It was the deal that everyone expected: Bankrupt American Airlines will merge with US Airways, uniting the fourth and fifth largest airlines in the US and creating the world’s largest airline; their combined passenger traffic last year was some 170 million people.

That’s more people in the air in a single year than the entire population of Nigeria.

According to the Wall Street Journal, the merger being finalized with support from American’s lenders will create a $10 billion company led by US Airways CEO Doug Parker, if approved by a bankruptcy judge and anti-trust regulators. Other details remain to be sorted out, including the role of American’s CEO, Tom Horton—who was Parker’s cubicle-mate when the two were colleagues at American earlier in their careers.

US Airways has been wooing American since Nov. 2011, when American became the last of the United States’ big four airlines to enter bankruptcy due to the challenges of aging technology, growing pension obligations and competition. Two of those airlines have merged with smaller rivals; two years ago, United and Continental combined in a merger that is still rough around the edges, while the Southwest-AirTran merger in 2009 has been smoother sailing.

Though unions representing American’s workers have supported a merger, the airline’s management had been resisting a deal, perhaps because of the long history of airline CEOs striking it rich by shepherding their companies through Chapter 11 bankruptcy proceedings.

Analysts say this consolidation will be a good thing for an industry that has struggled for profitability amid price-cutting competition. Now, with fewer players, fares are going up. It’s good news for airline investors, bad for airline passengers, but the silver lining is that with less competition on the price front, airlines will have a greater incentive to invest in customer service and a more pleasant flight experience.

The new company would supplant United as the world’s largest airline; outside of the United States, the only airline within striking distance is fast-growing Emirates, which was forecast to be the world’s second-largest carrier before news of the American-US Airways tie-up.

········

■ Prompt A: From the listing, extract the stretch from the line containing "The image size" through the end of the listing, repeating those lines exactly and leaving out the pictures.

Data excerpts:
········

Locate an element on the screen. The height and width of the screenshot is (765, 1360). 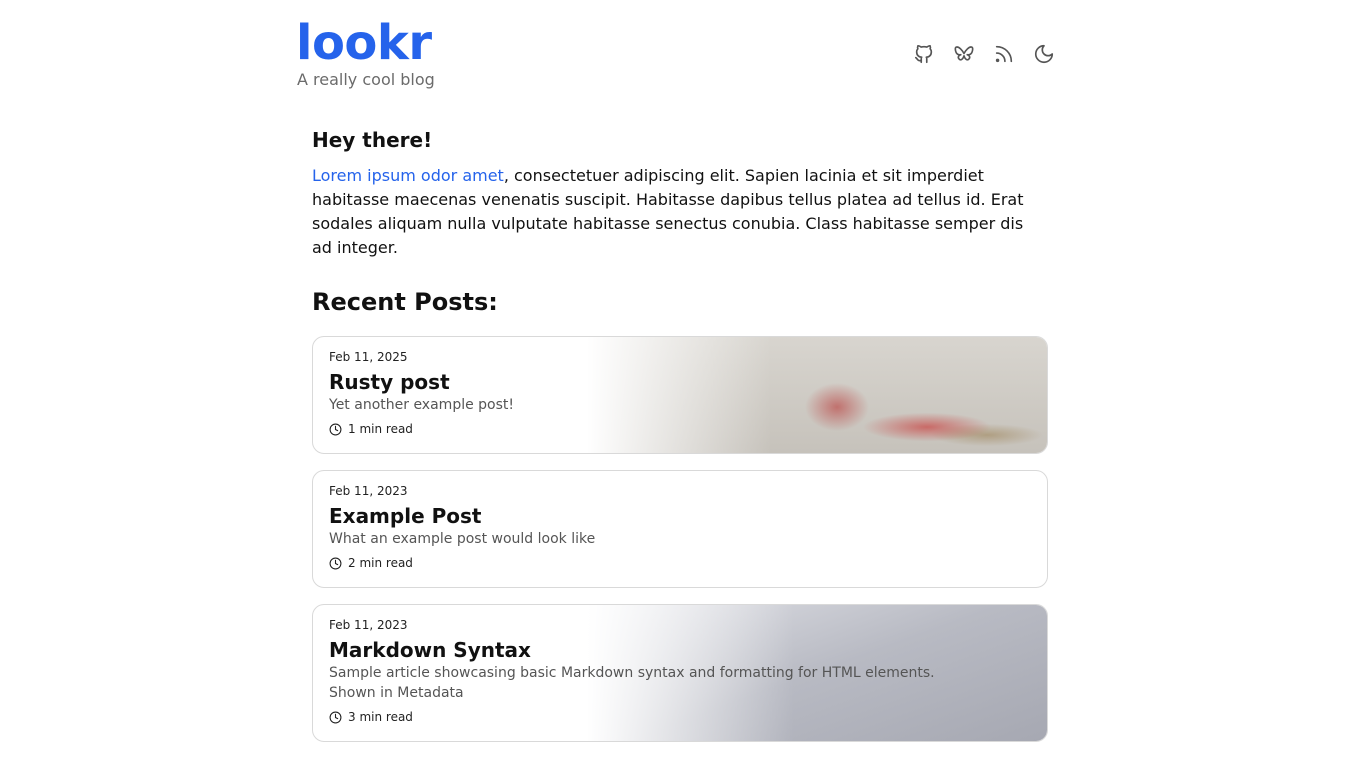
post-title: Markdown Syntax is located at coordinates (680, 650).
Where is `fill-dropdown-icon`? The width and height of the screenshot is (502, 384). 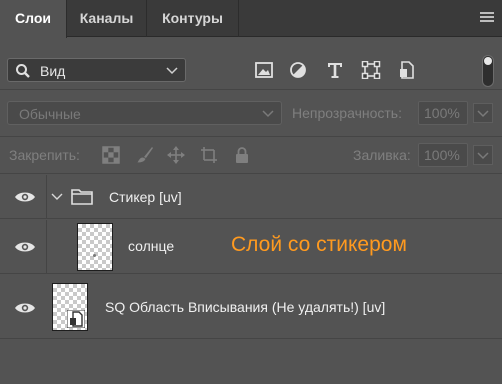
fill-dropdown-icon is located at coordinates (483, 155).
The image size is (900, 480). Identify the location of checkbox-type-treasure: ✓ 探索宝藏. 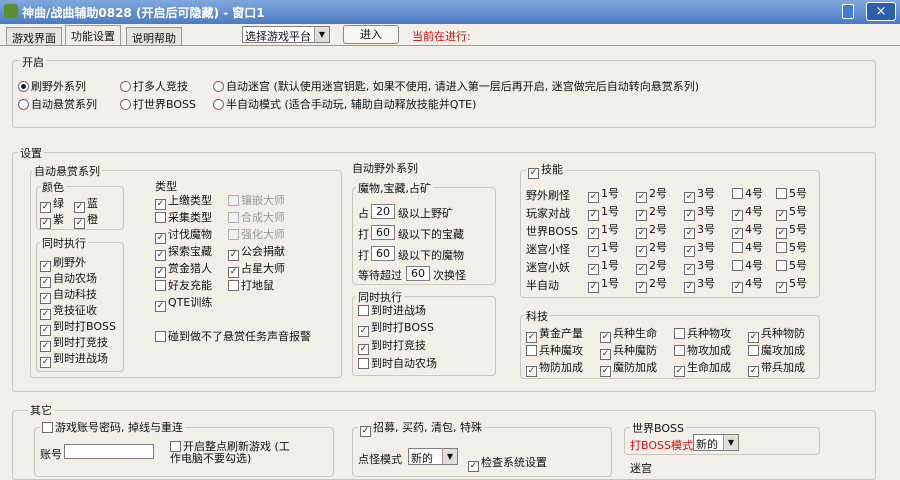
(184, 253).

········

■ Prompt B:
Answer these questions from the airline merger article:
(i) Who would lead the combined company?
(ii) In what month and year did American enter bankruptcy?
(iii) Which airline outside the United States does the article call the only one within striking distance of the new company?

■ Answer space A:
The image size is (900, 480). Identify the location of checkbox-type-treasure: ✓ 探索宝藏. 
(184, 253).

■ Answer space B:
(i) US Airways CEO Doug Parker
(ii) Nov. 2011
(iii) Emirates